If the trend is downward and we observe a strong rise in price, and the Stochastic indicator values indicate an overbought condition, then this is the moment to enter the deal, as the trend is likely to continue. All we have to do is wait for the signal lines on the Stochastic indicator to cross and open a sell deal. How to open a deal to buy oil by strategy? To get a signal to buy oil it is important that the price is above the level of Moving Average. Then you should wait for the development of descending movement and at this moment wait for the formation of a signal to buy from the Stochastic indicator. Parameters for entering a buy deal: The price is above the Moving Average with the period 185, this will indicate an upward trend. The signal lines of the Stochastic Oscillator indicator with the period of 25.7.7 have fallen below the level of 20 and crossed. We enter into a buy deal after the candlestick closing to see the clear intersection of the Stochastic indicator lines. Let us consider such a deal by example. As we see, the price after the breakage of the Moving Average upwards is corrected and starts to fall. The values of the Stochastic indicator also begin to fall down.
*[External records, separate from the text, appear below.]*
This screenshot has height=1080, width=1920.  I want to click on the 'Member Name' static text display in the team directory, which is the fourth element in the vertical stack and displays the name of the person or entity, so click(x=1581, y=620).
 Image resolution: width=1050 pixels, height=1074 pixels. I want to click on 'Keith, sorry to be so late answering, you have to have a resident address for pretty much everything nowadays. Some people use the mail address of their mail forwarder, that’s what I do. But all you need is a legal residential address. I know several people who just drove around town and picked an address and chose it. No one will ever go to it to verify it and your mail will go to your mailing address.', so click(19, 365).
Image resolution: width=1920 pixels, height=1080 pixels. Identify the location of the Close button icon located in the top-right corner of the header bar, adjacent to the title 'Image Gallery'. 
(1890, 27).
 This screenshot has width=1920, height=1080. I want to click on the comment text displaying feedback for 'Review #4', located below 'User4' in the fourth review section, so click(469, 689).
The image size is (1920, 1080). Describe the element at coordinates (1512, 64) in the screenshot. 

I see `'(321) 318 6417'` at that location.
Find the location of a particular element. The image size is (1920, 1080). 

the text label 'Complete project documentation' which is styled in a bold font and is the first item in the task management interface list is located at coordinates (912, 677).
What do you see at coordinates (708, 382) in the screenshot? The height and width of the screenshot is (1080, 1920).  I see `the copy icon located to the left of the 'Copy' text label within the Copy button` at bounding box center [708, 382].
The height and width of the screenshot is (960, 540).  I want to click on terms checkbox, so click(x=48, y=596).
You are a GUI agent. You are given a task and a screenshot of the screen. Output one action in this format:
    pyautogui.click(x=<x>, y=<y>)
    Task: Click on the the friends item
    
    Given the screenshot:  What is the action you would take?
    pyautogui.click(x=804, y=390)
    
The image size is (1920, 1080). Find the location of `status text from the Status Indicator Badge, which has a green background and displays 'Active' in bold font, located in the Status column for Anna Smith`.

The second variant is the exit from the market at the moment of the return signal from the Stochastic indicator. The third variant of position closing is using Trailing Stop. In this case we have an opportunity to give profit to grow, and we do not hurry to exit the market.
To get a sell signal it is important that the price is below the Moving Average: this will indicate the presence of a downtrend. Then we wait for the price to correct to the Moving Average level and look at the intersection of Stochastic indicator lines above level 80. Parameters for entering a Sell trade: The price is below the Moving Average with the period 185, this will indicate that there is a downtrend. Signal lines of the Stochastic Oscillator with the period 25,7,7 have risen above the level 80 and crossed. We enter into a sell trade after closing the candlestick to see the obvious crossover of the Stochastic indicator lines. Let's consider the deal again by example. Immediately after the deal to buy follows a deal to sell oil. Prices have fallen below the level of Moving Average with the period 185. After the development of upward correction, signal lines at the oscillator are crossed. Please note that the values have gone above level 80. After closing the candlestick, you can open a sell oil deal at $55.93.
In this case, the Stop Loss is set at the level of $57.35. The nearest Take Profit is set at the support level - $54.50, or we wait for the opposite signal from the Stochastic indicator. In our example, the price has gone far down, which would allow getting a good profit.